Tarama testleri içinde uygulanması en kolay yöntem gizli kan testi
Kolon kanseri taramasında en kolay yöntem; dışkıda gözle görülemeyecek kadar az miktardaki kanın saptanması için yapılan “gizli kan testi”. Ancak bu yöntem her polipi ya da kanseri yakalayamayabiliyor. Bu nedenle daha güvenilir başka testlerle birlikte kullanılması gerekiyor. Daha ileri bir yöntem olan sigmoidoskopi ise bağırsağın makattan itibaren son 60 cm’lik kısmının optik cihazla incelenmesi anlamına geliyor. Daha riskli bireylerde ise tüm kalın bağırsağın incelendiği kolonoskopiden yararlanılıyor. Kolonoskopi; kalın bağırsak içindeki lezyonları ve patolojileri ortaya koymada büyük yarar sağlayan ve “altın standart” kabul edilen bir yöntem.
Prof. Dr. Fatih Ağalar, normal riskli bireyler için 40 yaşından itibaren yılda bir dışkıda gizli kan testi, 50-70 yaş arasında ise her beş yılda bir sigmoidoskopi yaptırılmasını öneriyor.
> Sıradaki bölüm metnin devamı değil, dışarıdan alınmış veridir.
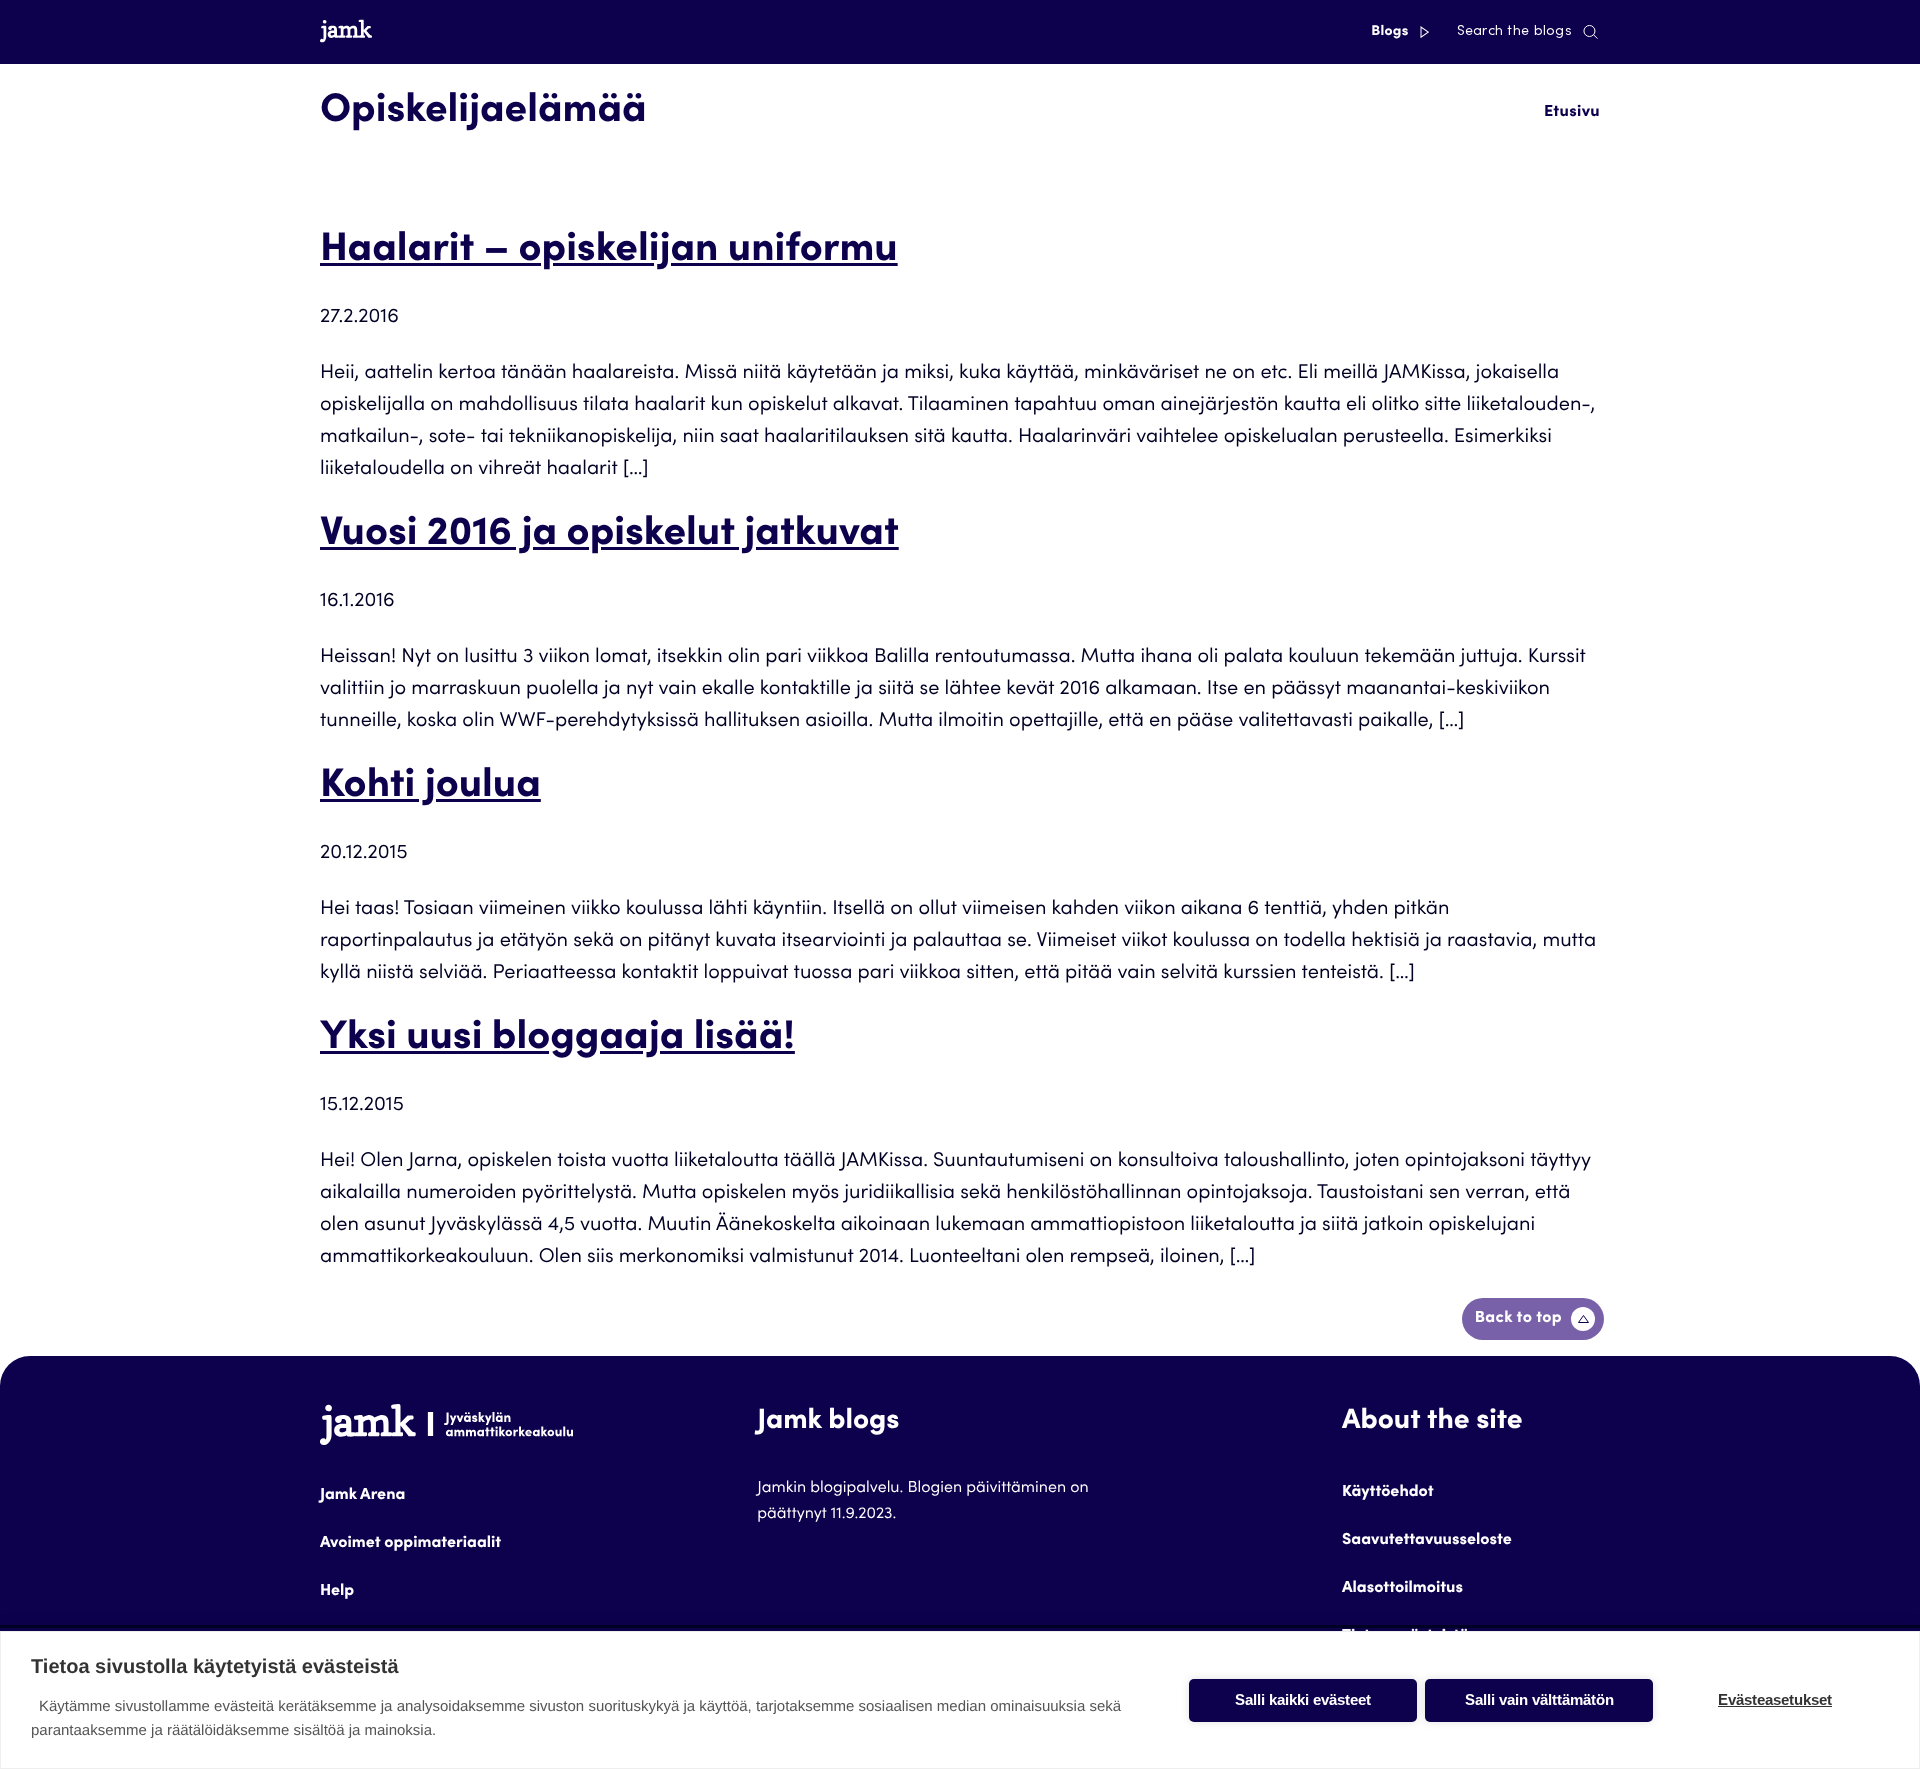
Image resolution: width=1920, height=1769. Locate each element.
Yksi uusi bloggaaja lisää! (557, 1040)
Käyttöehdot (1388, 1493)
Kansere dönüşme riski yüksek olan poliplerin temizlenmesi ve uygun aralarla izlemin, kolon kanserinden korunmada önemli olduğunu vurgulayan Prof. Dr. Fatih Ağalar, “Bugün 60 yaş üzerindeki insanların yaklaşık yüzde 40-50’sinde polipe rastlanıyor ve bu oran yaşla birlikte artıyor. Risk grubundaki bir kişide eğer tarama kolonoskopisinde bir veya birkaç küçük polip varsa, kolonoskopi düzgün yapıldıysa ve polipler tamamen alındıysa, bu hastanın riski toplumdaki ortalama riskle aynı düzey yani yaklaşık olarak yüzde 5.5 oluyor” diyor.
Korunmak için
- Düzenli tarama testlerini yaptırarak,
- Hareketsiz yaşam yerine, haftada 4-5 gün orta şiddete egzersiz yaparak,
- Posadan zengin, yağdan fakir, protein ağırlıklı olmayan bir beslenme düzeni uygulayarak,
- Sigara ile alkolden uzak durarak,
- İdeal kilo korunarak,
kolon kanseri riski azaltılabiliyor.